* _PASSAGE GIVEN_
*-*-*
Thursday, October 07, 2010

Tribal Church

I'm close to finishing Tribal Church by Carol Howard Meritt, and I think I can safely say that any church that has any inclination to reach out to young adults should have folks reading this book. It raises many good questions and challenges the church to be intergenerational its focus. With its words rattling around in my brain, I observed some wonderful thing at Harpeth Presbyterian Church last night:
  • James Peeler and I took a group of middle-schoolers to Stratford High School yesterday afternoon to help prepare a newly renovated space for tutoring provided by Martha O'Bryan Center. At one point, Peeler was standing in a dumpster making sure we got every last bit of old carpet in there. James Peeler is the kind of man any parent would want spending time with their kids, whether their kids are 4, 14, or 24.
  • We returned to church to see little Asher Brown (age 2) walking down the hallway screaming and crying for some reason. Two teenagers saw him and rushed to his aid and swooped him up and made sure he felt loved as his mother chased him down. Those teenagers treated him as a little brother.
*-*-*
* _MATERIAL SUPPLIED_
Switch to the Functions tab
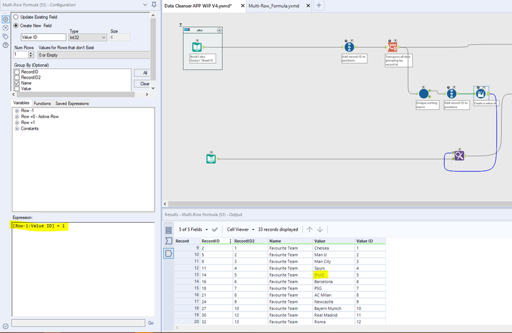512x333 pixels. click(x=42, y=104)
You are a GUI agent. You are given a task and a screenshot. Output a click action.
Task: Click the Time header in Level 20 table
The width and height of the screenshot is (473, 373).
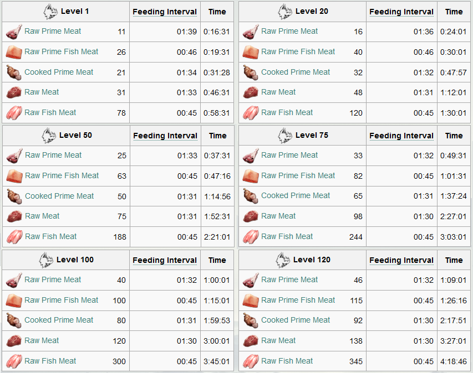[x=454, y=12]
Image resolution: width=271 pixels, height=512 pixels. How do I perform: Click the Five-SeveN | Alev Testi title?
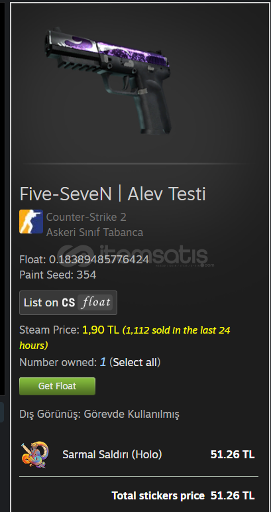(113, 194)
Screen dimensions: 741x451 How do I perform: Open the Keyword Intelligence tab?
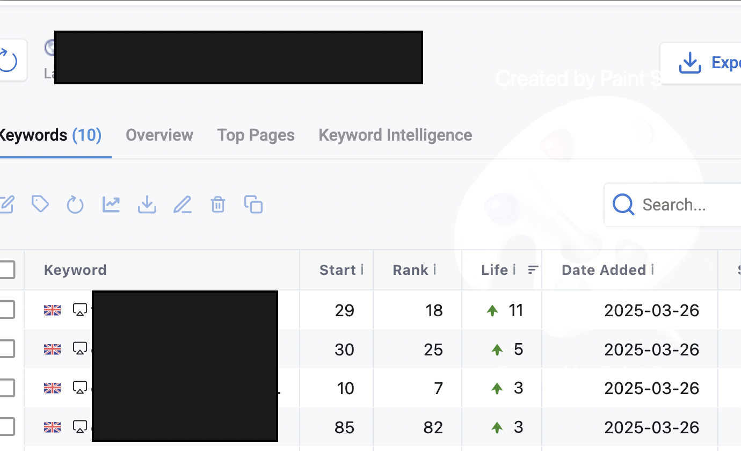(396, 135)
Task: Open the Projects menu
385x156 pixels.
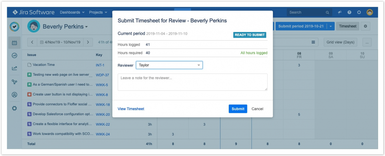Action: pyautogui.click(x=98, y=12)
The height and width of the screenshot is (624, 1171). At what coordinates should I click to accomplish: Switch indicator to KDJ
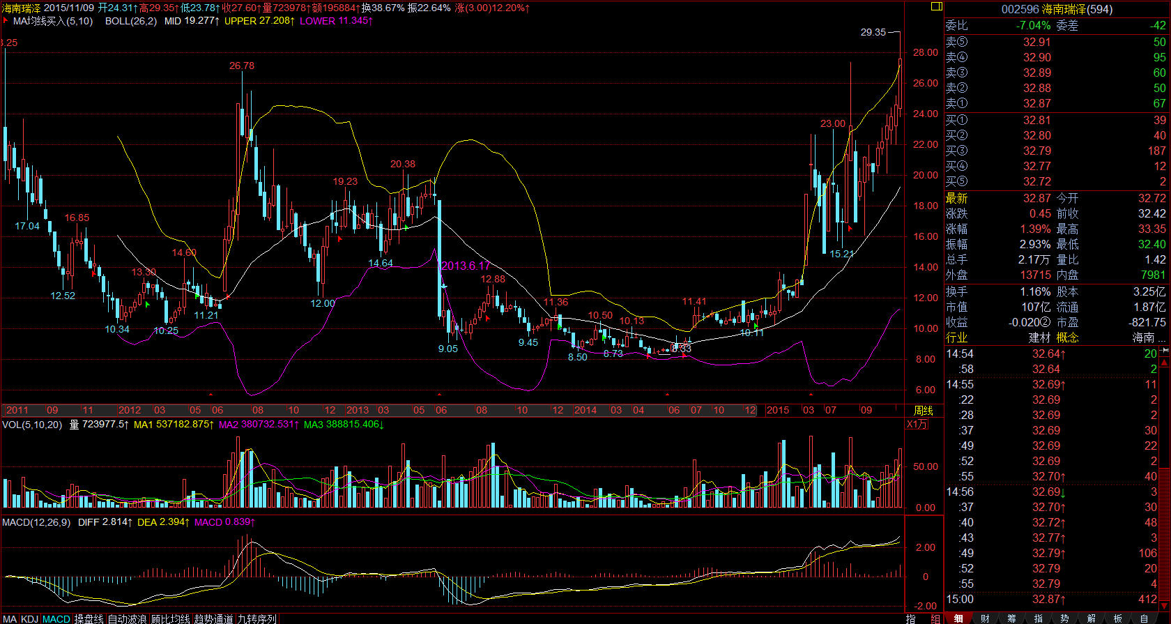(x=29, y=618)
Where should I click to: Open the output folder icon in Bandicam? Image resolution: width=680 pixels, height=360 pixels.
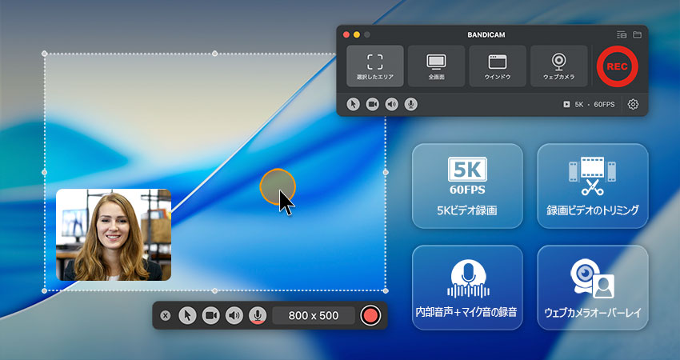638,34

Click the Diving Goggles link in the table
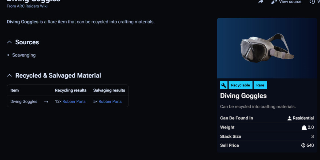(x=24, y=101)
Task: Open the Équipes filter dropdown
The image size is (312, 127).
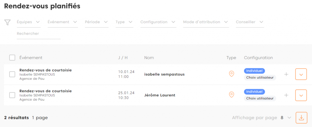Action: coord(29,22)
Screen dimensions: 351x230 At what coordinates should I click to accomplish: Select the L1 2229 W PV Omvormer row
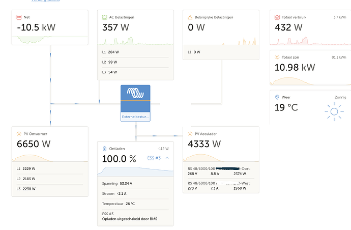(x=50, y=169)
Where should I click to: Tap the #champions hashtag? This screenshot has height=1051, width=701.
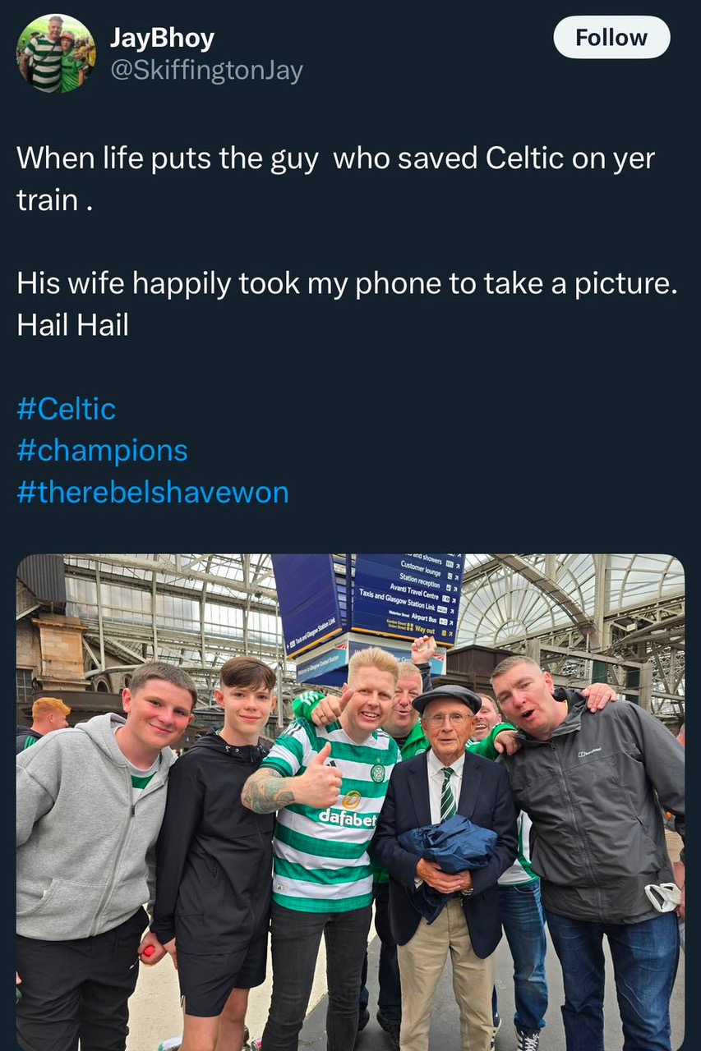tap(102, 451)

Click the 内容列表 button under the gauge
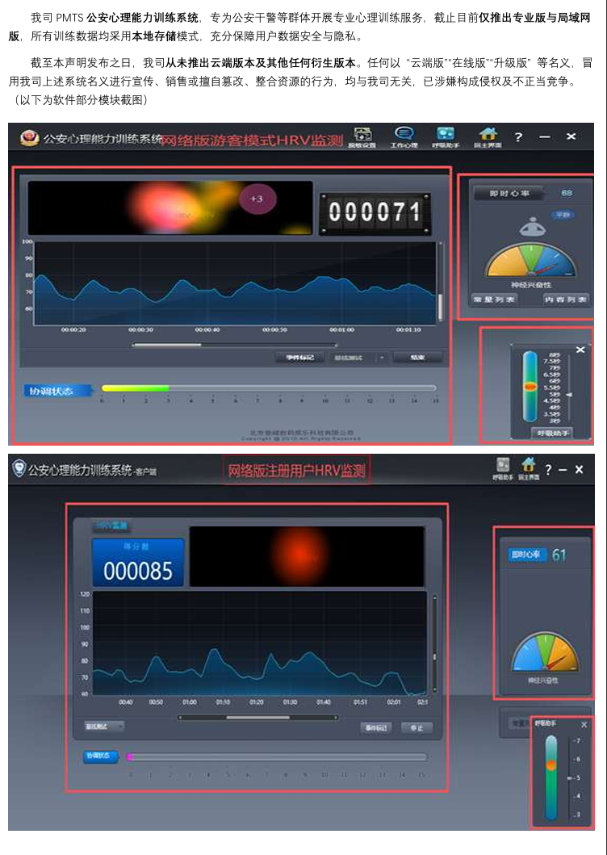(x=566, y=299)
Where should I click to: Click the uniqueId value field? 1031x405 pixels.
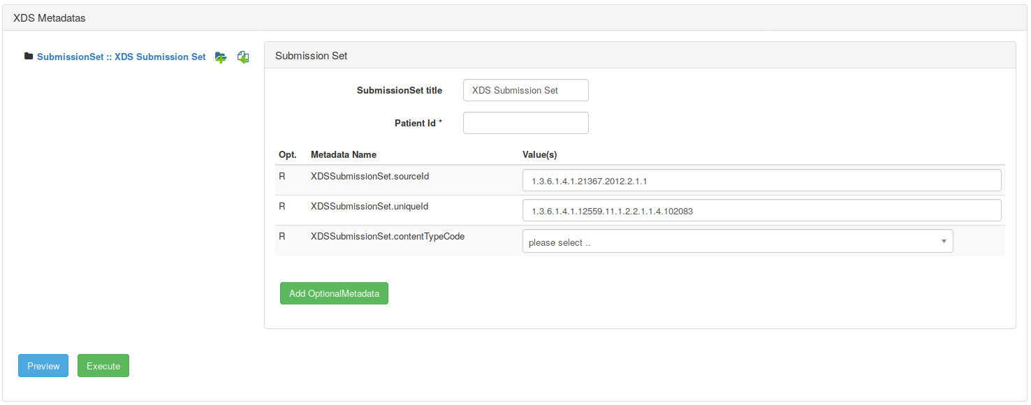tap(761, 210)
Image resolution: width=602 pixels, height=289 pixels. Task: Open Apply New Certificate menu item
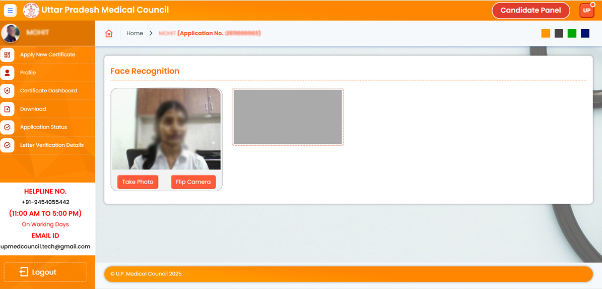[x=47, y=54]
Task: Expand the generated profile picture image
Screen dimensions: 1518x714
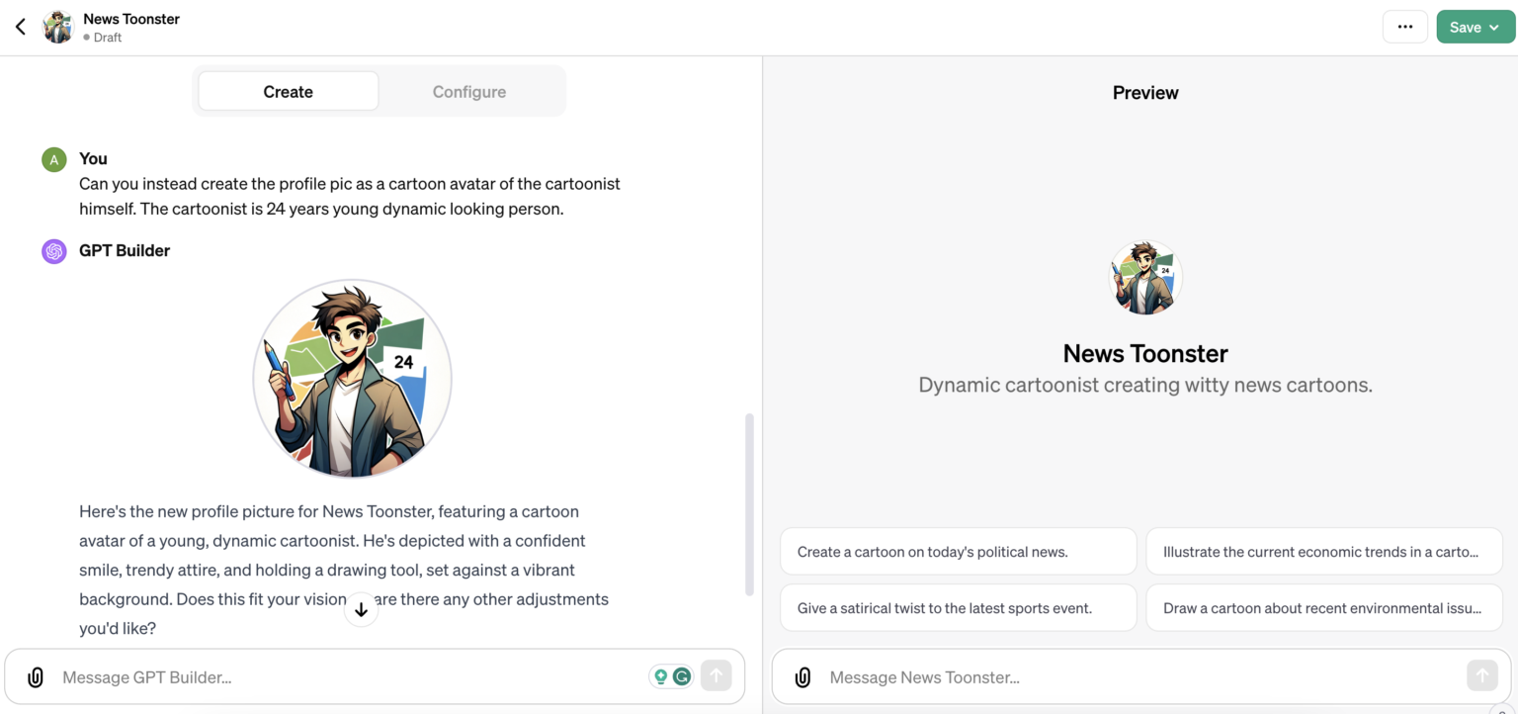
*-*-*
* _TO DO_
a - Answer these questions from the blog post.
(i) Who wrote Tribal Church?
(ii) Which school did the group of middle-schoolers visit?
(iii) How old is Asher Brown?
b - Repeat the stretch of the blog post from "Thursday, October 07, 2010" through "4, 14, or 24.".
Answer using only the blog post, not the rows.

* _LIST OF SOLUTIONS_
a -
(i) Carol Howard Meritt
(ii) Stratford High School
(iii) 2

b -
Thursday, October 07, 2010

Tribal Church

I'm close to finishing Tribal Church by Carol Howard Meritt, and I think I can safely say that any church that has any inclination to reach out to young adults should have folks reading this book. It raises many good questions and challenges the church to be intergenerational its focus. With its words rattling around in my brain, I observed some wonderful thing at Harpeth Presbyterian Church last night:
  • James Peeler and I took a group of middle-schoolers to Stratford High School yesterday afternoon to help prepare a newly renovated space for tutoring provided by Martha O'Bryan Center. At one point, Peeler was standing in a dumpster making sure we got every last bit of old carpet in there. James Peeler is the kind of man any parent would want spending time with their kids, whether their kids are 4, 14, or 24.